Dans ce moment général d’introspection, loin de se déshabiller, Karine Le Ouay a choisi au contraire
de s’en tenir apparemment aux seules apparences. Pas de visage nu, qu’un corps vêtu. Assignée à
résidence, elle a retourné cette réclusion obligatoire en un dispositif d’évasion imaginaire. Chaque
jour, à la même heure, au même endroit dans l’appartement, sous une même lumière, elle s’est ainsi
glissée, comme une échappatoire au grand enfermement, dans une tenue à chaque fois différente.
Au fil de cette suite très “pop” de femmes assises sous la lumière, elle s’est mise en scène dans un
boudoir secret et sacré, à travers une succession d’autoportraits habillés, alternant différentes
figures, saisissant « la femme au maillot de bain”, « la femme au bouquet de muguet”, « la femme
champêtre au panier de fruits”, « la joueuse de cartes”, « la femme à l’accordéon”, « la femme au
gâteau d’anniversaire”, « la femme qui se fait les ongles”…et bien d’autres encore.
Des personnages, des images, des moments de la vie, cette femme qui se démultiplie dans le feuilleté
de l’existence, témoigne de ce que, comme l’écrivait Proust, nous sommes composés d’une multitude
de “moi” qui apparaissent ou disparaissent au gré des circonstances. Comme dans un rituel réglé au
millimètre, la femme photographe (qui apparaît d’ailleurs dans la série) s’est retrouvée
quotidiennement face à elle-même pour cet exercice de transformisme singulier où Karine le Ouay a
fait tourner au ralenti le carrousel de son vestiaire, épousant le rythme de la vie lente sous
confinement. Ainsi est-ce le film de son existence que nous voyons défiler, non à vingt-quatre images
par seconde mais à une image toutes les vingt-quatre heures ! Et quel rendez vous - érotique aussi
bien que métaphysique -, pour quelqu’un qui fait profession d’écrire avec la lumière, que celui que
l’on donne, comme elle le dit, « à un rayon de soleil », qui dessine tous les jours ce même parfait cône
de lumière, découvrant un surprenant corps de femme sans tête. Comme les héroïnes des toiles de
Hopper qui se tiennent à la fenêtre en attente du soleil, cette femme assise accueille le rayon comme
la lumière d’une Annonciation qui la révèle à elle-même. L’image, construite aussi rigoureusement
que les vierges gothiques du moyen âge, inscrite dans un triangle de lumière, buste droit et bras
occupés, relevé le plus souvent d’un décor floral, offre un curieux autoportrait : le visage est laissé
dans l’ombre tandis que le corps, découvert par la lumière, oppose à cette révélation les sortilèges du
travestissement. Le moi s’y offre et s’y cache selon la dialectique clignotante du paraître. Les
différents états du textile, qui caresse, qui enveloppe, qui enserre, qui frotte la chair (du maillot de
bain à la robe de soirée) saturent ces images d’une forte sensualité. Voire d’un autoérotisme féminin
propre à l’étoffe qu’un psychiatre du XIX e siècle, Gaëtan Gatian de Clerambault, avait déjà mis en
évidence à travers une série de photographies de femmes maghrébines. Qui suis-je ? Qu’en sais-je ?

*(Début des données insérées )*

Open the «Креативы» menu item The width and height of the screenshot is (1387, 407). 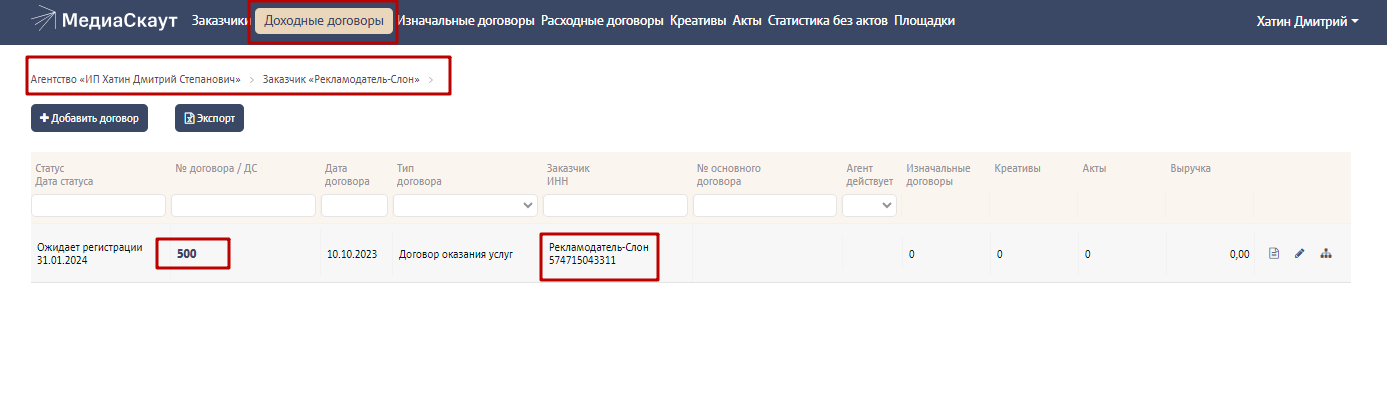698,21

Quand suis-je véritablement celle que je suis ? Dans ce tourniquet sans fin de l’identité, Karine le
Ouay a choisi de s’étourdir en pariant que le travestissement pouvait être le meilleur révélateur du
moi - un peu comme le suggère, sous une forme plus radicale, l’œuvre d’une Cindy Sherman.
Rien de plus profond que la surface de la peau, écrivait Cocteau. Rien de plus vrai que le
travestissement, semble répondre en écho la photographe.
Thierry Grillet, écrivain et essayiste.